Terlepas ASEAN telah memiliki pilar-pilar yang mendorong sentralitas ASEAN, namun selama ini, pilar-pilar tersebut terkesan normatif tanpa menemui realitasnya dalam ruang lingkup regional. Indonesia sebagai nakhoda ASEAN harus mampu meyakinkan negara anggota ASEAN bahwa mereka mampu untuk mengelola politik dan keamanan di kawasan jika masing-masing negara anggota ASEAN bersikap kolaboratif.
Upaya Indonesia dengan mengusulkan draf ASEAN Outlook on Indo-Pacific (AOIP) pada tahun sebelumnya, perlu pembahasan lebih lanjut. Pasalnya, AOIP berisikan konsep Indo-Pasifik yang terintegrasi dan terhubung dengan memfasilitasi dialog dan kerja sama, mempromosikan pembangunan dan kemakmuran, serta menekankan pentingnya perspektif kawasan dan maritim dalam kerangka regional yang dinamis. AOIP dapat menjadi sebuah ide alternatif untuk menguatkan sentralitas ASEAN.
Hal ini, sejalan dengan pendekatan konstruktivisme dalam Ilmu Hubungan Internasional (Zehfuss 2022). Kerja sama internasional terutama di tingkat regional, dibangun karena adanya kepentingan strategis yang sama dan berhubungan erat dengan kepentingan nasional yang ingin diwujudkan dalam kerja sama tersebut.

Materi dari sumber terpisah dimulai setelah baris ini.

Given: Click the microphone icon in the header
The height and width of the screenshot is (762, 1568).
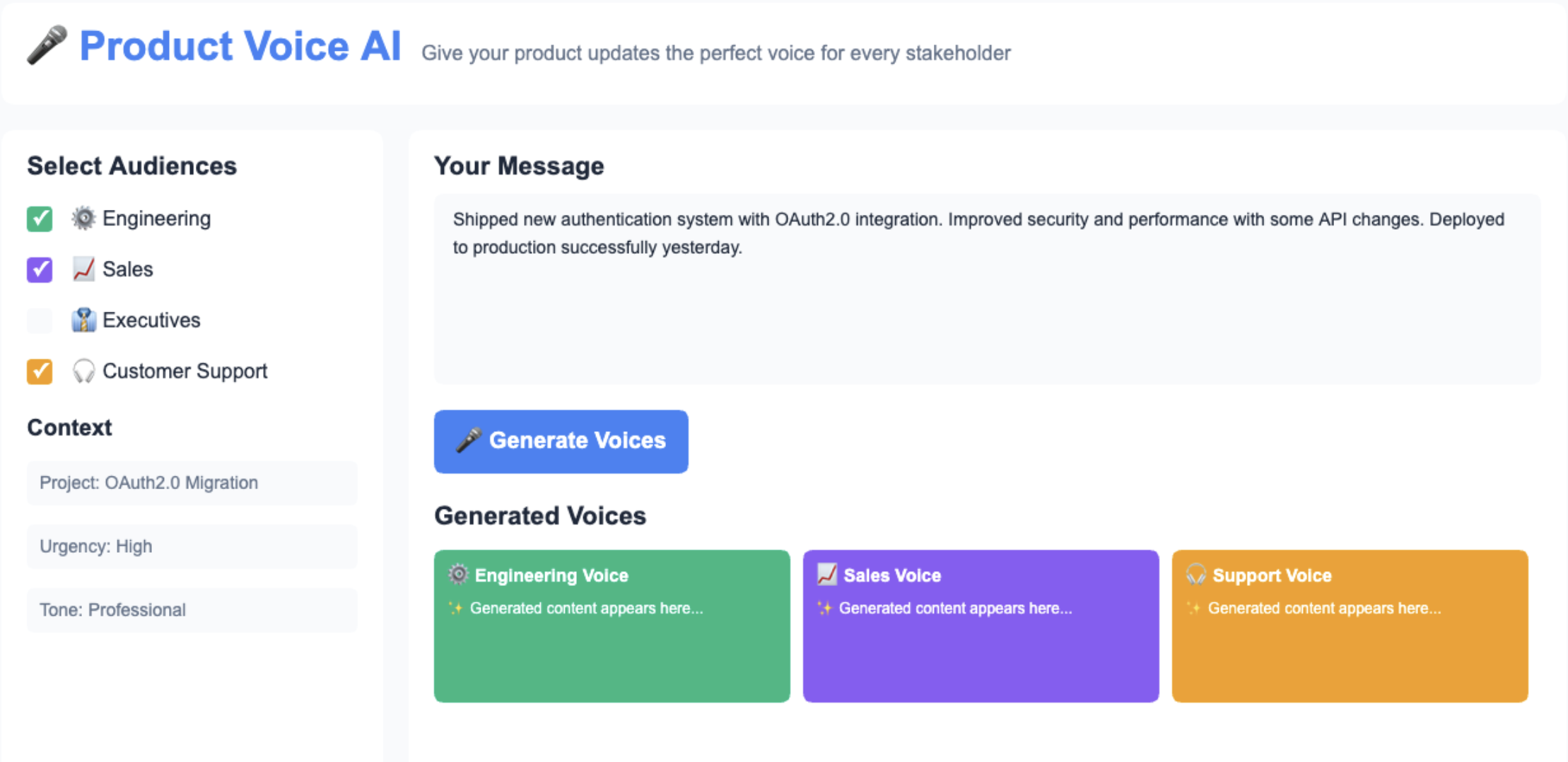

Adanya kepentingan strategis mendorong setiap negara untuk melakukan kerja sama baik bilateral maupun regional. Pertimbangan negara dalam melakukan kerja sama dengan negara lain adalah untuk memberikan manfaat strategis bagi negara-negara yang melakukan kerja sama.
Melihat kompleksitas masalah yang sedang dihadapi di kawasan, sudah saatnya ASEAN mengambil peran sentral dalam menjaga stabilitas keamanan kawasan. ASEAN akan menemukan relevansinya jika mereka mampu menjawab tantangan dan kebutuhan di kawasan.
Karena itu, posisi ASEAN yang berada di persimpangan jalan perlu menentukan arah, Indonesia perlu untuk meyakinkan negara-negara anggota ASEAN bahwa mereka mampu mengambil peran sentral, tanpa adanya intervensi asing di tengah rivalitas hegemoni di kawasan. Hal ini tidaklah mustahil dicapai jika ASEAN dapat menumbuhkan solidaritasnya kembali, dalam kerangka kerja sama AOIP.